Exercise directions
Copy out, from the data below, each line in which the word "accomplish" occurs.

━━━━━ Dataset entries ━━━━━

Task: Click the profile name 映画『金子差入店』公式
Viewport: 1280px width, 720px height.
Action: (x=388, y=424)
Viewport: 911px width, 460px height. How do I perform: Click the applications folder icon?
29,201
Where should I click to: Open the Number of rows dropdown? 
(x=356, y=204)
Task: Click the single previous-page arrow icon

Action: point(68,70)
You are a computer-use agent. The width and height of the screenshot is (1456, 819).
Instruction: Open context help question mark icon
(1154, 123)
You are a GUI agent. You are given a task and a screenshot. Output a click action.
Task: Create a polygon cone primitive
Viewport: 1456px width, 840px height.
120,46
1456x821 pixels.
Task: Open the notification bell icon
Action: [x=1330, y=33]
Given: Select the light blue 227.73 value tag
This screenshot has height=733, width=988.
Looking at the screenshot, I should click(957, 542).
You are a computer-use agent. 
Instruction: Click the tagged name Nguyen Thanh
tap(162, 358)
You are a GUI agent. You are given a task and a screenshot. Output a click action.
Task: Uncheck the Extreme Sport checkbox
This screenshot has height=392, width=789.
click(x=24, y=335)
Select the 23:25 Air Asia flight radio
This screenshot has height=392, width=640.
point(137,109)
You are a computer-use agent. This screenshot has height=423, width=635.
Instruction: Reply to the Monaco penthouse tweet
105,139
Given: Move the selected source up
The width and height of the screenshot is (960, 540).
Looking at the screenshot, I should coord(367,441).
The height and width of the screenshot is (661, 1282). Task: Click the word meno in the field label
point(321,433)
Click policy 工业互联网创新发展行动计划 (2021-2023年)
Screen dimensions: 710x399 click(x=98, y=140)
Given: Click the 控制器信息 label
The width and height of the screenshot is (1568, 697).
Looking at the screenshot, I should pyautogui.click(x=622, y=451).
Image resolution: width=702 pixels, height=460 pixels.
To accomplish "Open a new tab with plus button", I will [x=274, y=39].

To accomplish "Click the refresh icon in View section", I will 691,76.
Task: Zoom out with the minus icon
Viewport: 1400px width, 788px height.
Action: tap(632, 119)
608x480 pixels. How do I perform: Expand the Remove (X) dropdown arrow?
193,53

━━━━━

Task output
To accomplish "Open a new tab with plus button", I will [x=274, y=39].
To accomplish "Click the refresh icon in View section", I will 691,76.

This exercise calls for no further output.